Information supplied
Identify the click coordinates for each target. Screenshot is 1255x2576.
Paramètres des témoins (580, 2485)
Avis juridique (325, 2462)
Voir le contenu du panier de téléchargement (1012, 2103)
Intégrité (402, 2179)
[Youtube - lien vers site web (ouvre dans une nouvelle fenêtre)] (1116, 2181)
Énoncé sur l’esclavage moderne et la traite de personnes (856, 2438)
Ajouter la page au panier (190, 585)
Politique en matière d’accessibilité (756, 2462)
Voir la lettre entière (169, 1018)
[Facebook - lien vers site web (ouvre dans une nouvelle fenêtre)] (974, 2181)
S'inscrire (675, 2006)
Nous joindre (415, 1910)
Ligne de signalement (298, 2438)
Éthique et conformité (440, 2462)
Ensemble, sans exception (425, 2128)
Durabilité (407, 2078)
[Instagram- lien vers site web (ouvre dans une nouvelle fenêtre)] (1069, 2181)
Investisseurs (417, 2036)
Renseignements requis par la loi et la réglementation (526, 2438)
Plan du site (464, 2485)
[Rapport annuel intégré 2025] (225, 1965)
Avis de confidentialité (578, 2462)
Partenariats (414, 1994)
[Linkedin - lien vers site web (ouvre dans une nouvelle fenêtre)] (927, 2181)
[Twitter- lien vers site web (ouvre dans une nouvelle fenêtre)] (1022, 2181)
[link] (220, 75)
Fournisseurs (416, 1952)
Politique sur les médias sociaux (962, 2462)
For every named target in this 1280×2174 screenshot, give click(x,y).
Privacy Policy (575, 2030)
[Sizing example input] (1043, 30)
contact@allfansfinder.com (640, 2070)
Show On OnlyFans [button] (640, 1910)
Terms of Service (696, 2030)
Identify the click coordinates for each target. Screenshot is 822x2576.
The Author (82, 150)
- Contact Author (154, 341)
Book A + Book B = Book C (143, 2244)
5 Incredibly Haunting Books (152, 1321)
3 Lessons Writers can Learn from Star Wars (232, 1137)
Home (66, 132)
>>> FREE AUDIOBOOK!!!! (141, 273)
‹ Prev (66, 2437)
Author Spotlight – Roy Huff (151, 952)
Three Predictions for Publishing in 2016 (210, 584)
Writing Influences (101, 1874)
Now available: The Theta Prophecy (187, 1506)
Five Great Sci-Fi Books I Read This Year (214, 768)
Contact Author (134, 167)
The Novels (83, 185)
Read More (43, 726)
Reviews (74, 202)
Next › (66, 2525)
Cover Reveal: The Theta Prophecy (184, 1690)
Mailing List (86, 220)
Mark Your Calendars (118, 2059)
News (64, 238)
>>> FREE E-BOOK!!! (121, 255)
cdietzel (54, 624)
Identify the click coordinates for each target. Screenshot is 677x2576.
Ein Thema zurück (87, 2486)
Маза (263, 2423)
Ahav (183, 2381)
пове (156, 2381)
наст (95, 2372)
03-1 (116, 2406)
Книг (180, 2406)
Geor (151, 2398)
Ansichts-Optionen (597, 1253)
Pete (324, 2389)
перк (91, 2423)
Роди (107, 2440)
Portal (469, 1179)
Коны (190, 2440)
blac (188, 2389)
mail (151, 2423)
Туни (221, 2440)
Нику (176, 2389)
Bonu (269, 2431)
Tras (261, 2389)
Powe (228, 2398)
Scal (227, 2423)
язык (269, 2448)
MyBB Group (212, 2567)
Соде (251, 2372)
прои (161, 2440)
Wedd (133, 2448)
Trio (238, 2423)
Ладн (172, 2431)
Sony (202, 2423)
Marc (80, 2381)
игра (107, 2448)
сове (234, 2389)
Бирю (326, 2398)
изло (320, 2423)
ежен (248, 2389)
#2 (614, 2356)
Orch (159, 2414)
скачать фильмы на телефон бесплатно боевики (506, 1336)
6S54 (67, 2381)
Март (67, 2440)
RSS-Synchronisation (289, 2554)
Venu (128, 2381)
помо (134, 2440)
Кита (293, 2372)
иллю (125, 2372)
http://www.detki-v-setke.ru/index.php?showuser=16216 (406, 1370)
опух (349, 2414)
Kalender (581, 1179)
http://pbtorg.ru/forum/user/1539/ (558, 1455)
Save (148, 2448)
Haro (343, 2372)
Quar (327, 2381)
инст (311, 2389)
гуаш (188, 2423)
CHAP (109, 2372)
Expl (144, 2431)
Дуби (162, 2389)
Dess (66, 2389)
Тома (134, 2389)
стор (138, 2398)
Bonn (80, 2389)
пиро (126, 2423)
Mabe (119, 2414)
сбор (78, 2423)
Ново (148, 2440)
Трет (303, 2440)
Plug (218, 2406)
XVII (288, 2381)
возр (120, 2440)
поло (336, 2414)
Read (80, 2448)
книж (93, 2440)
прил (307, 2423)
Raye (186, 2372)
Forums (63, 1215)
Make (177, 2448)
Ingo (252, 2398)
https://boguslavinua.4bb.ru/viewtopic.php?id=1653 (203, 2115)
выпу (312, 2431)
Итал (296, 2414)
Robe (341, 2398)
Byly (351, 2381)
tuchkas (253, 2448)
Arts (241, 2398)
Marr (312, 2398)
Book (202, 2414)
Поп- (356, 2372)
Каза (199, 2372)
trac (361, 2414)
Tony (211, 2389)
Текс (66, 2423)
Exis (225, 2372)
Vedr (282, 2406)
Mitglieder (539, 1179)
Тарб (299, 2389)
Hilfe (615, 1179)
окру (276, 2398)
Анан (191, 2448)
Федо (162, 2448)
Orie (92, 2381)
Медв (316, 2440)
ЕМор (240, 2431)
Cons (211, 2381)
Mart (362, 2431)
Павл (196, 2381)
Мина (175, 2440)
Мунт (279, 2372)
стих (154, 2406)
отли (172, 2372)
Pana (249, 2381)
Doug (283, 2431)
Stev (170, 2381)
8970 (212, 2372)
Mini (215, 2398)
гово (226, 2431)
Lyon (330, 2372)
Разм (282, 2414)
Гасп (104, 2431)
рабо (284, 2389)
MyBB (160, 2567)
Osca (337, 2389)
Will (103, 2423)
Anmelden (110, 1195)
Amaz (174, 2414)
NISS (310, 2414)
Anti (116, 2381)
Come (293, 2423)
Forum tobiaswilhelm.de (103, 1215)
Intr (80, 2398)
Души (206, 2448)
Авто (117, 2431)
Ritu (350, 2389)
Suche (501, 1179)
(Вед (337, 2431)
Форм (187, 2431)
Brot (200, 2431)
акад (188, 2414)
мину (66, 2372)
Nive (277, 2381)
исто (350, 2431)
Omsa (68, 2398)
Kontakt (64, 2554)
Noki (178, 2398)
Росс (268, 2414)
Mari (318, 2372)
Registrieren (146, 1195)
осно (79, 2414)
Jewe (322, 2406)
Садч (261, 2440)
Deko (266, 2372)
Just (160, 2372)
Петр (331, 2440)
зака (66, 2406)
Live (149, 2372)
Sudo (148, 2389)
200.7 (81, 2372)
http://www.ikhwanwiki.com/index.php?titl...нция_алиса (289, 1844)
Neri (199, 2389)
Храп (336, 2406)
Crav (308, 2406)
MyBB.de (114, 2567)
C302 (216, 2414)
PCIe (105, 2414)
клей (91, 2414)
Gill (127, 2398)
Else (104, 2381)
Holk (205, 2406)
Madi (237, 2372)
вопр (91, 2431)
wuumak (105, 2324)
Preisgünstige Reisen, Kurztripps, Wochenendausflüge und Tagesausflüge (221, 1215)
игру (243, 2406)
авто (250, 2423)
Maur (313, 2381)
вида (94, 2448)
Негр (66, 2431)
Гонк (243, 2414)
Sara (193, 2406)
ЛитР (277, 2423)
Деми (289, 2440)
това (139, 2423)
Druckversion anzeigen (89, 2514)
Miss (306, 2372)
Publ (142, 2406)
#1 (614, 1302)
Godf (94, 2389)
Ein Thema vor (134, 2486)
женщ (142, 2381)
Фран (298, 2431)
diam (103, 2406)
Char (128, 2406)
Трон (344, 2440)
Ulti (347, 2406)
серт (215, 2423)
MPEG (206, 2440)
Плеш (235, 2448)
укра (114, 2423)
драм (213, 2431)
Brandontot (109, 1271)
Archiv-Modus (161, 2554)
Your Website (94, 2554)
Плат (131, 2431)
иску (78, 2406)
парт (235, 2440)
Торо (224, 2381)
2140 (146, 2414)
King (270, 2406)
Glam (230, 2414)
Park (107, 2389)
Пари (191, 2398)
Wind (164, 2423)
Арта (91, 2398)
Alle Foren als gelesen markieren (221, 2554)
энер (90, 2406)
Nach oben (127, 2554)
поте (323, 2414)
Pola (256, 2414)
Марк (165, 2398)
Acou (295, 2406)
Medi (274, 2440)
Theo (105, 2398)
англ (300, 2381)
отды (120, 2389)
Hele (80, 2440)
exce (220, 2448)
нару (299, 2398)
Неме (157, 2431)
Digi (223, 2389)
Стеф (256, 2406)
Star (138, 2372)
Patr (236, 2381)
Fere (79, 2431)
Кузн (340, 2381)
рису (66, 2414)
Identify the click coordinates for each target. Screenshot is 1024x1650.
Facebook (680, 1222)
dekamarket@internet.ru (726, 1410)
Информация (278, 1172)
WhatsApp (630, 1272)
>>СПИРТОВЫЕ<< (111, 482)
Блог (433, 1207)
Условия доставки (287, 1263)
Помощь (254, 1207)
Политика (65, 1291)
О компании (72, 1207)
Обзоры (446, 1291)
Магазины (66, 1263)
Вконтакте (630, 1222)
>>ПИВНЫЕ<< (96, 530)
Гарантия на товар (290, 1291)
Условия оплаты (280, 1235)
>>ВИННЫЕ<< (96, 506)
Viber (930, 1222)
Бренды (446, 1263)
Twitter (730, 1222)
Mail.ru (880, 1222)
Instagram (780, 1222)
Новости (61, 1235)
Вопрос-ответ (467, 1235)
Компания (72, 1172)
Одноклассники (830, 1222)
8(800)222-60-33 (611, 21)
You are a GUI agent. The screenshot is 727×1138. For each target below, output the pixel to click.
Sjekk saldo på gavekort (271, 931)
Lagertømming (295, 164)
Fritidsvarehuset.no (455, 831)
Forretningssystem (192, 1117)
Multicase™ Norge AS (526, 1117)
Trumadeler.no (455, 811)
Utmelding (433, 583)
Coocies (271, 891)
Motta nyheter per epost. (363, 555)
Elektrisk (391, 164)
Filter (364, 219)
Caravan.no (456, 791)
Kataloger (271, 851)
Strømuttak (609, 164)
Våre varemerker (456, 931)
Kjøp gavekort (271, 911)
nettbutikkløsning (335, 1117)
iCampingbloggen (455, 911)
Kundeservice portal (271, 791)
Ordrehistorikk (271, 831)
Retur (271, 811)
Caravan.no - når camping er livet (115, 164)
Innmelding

Task statement
Render the material above, from its first line through the line containing "Nous joindre (415, 1910)", as a numbered list, leaving out any blank lines.

Answer to the exercise
1. Identify the click coordinates for each target. Screenshot is 1255x2576.
2. Paramètres des témoins (580, 2485)
3. Avis juridique (325, 2462)
4. Voir le contenu du panier de téléchargement (1012, 2103)
5. Intégrité (402, 2179)
6. [Youtube - lien vers site web (ouvre dans une nouvelle fenêtre)] (1116, 2181)
7. Énoncé sur l’esclavage moderne et la traite de personnes (856, 2438)
8. Ajouter la page au panier (190, 585)
9. Politique en matière d’accessibilité (756, 2462)
10. Voir la lettre entière (169, 1018)
11. [Facebook - lien vers site web (ouvre dans une nouvelle fenêtre)] (974, 2181)
12. S'inscrire (675, 2006)
13. Nous joindre (415, 1910)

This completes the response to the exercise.